Women have always existed under a system that discourages them to speak up about sexual assault. Misconduct which should have been immediately addressed goes undisclosed and unpunished for years because that system is not yet dead. Women bury assaults for fear of embarrassment or ridicule because coming forward with an old accusation is a surefire way to get it dismissed as an ancient wrongdoing.

Even if sexual assault were eradicated tomorrow, the movement would march on. Two-thirds of sexual assaults go unreported. The number is greater among college-aged students, who only report sexual assault one-fifth of the time. Every day the number of unreported assaults grows.

Each accusation, no matter how old, is not yet treated with deference and respect. That day is still far ahead, down a road of social progress we have not travelled far along.

Current hearings in the U.S. Senate show that to be the case. Judge Brett Kavanaugh, whom President Donald Trump nominated to be an associate justice of the U.S. Supreme Court, is saddled with sexual assault allegations from the 1980s that are complicating his confirmation hearings. Dr. Christine Blasey Ford, a former classmate of Kavanaugh’s, accused him of holding her down, putting his hand over her mouth to silence her and trying to remove her clothes at a party in 1982, according to USA Today. Her lawyer said Ford considers it to be an “attempted rape.” Those allegations first came forward Sept. 16.

On Sunday, Deborah Ramirez, a former classmate of Kavanaugh at Yale University, came forward with more allegations. She said Kavanaugh exposed himself to her and shoved his penis in her face at a dormitory room party during their freshman year of college while playing a drinking game.

Ford is appearing before the Senate Judiciary Committee Thursday to testify on the alleged assault. Ramirez is not yet scheduled to testify.

But as the hearings unfold, keep a watchful eye on how many times Ford is asked to provide vivid details from a traumatic event which allegedly happened 36 years ago. Keep close tabs on how many times she is doubted, told that her story doesn’t seem credible and asked why she failed to report this sooner. Keep a lookout for senators who tell Ford she is making it up. That it’s a smear. That it’s a witch hunt. Note the senators who act as if they know more about the assault than Ford does.

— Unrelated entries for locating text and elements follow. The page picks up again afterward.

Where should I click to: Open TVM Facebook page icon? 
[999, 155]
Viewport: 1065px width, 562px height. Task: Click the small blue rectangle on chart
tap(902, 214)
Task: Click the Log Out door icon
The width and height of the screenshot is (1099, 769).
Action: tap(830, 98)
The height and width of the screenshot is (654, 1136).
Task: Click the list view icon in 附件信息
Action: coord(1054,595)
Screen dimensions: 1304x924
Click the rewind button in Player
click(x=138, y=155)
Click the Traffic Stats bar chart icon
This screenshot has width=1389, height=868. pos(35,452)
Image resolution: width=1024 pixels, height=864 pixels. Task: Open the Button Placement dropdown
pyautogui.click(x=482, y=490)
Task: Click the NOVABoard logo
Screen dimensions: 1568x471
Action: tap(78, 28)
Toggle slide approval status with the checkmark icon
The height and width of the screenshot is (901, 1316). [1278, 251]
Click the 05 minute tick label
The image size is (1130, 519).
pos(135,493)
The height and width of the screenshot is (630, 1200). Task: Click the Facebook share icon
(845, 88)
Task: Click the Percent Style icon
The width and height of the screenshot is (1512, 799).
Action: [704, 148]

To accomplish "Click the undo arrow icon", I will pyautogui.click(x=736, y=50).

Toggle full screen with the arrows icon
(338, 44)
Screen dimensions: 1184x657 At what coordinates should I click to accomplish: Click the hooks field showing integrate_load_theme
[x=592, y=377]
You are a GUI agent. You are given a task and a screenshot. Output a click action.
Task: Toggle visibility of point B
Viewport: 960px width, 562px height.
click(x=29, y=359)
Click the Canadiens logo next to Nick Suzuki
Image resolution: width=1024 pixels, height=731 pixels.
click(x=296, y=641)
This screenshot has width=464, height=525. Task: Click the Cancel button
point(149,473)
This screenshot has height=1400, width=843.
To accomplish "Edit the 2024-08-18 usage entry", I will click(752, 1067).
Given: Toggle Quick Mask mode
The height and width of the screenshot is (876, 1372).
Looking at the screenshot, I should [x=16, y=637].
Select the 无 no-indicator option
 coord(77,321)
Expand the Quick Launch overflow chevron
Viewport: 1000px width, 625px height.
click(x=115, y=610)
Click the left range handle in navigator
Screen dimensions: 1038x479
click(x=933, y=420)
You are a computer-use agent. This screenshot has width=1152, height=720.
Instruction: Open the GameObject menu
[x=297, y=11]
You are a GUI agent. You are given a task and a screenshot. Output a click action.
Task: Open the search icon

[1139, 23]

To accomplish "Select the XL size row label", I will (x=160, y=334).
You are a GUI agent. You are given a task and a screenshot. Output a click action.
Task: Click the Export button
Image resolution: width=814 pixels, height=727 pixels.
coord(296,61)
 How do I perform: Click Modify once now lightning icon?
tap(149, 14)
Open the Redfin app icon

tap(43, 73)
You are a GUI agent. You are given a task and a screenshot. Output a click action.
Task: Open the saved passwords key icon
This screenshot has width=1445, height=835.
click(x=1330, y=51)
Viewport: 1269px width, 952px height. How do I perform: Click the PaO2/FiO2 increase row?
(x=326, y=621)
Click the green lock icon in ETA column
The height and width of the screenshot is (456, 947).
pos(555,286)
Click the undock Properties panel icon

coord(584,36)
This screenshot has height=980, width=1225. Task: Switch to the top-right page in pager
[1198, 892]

It happened to Anita Hill, who accused Judge Clarence Thomas of sexual misconduct at his confirmation hearings. Thomas is now Associate Justice Clarence Thomas. It will happen to Ford, testifying against Kavanaugh. When asked if Kavanaugh would be confirmed, U.S. Senate Majority Leader Mitch McConnell said, “We’re going to be moving forward. I’m confident we’re going to win, confident that he’ll be confirmed in the very near future,” according to Reuters. So to answer the question on everyone’s mind: Yes, Kavanaugh will likely become Justice Kavanaugh.

But in spite of his confirmation, women will not stop. They will continue to do the right thing. They will bring their stories to the Senate floor. They will speak out against their assaulters. They will keep chipping away at the stigma of being a victim. Gradually, women today will lay the groundwork for women to follow, so those who come after can have a platform from which they can speak with authority. They will make sure #MeToo never dies — that it survives until the day sexual assault is a relic of a time long past. We hope that day comes soon.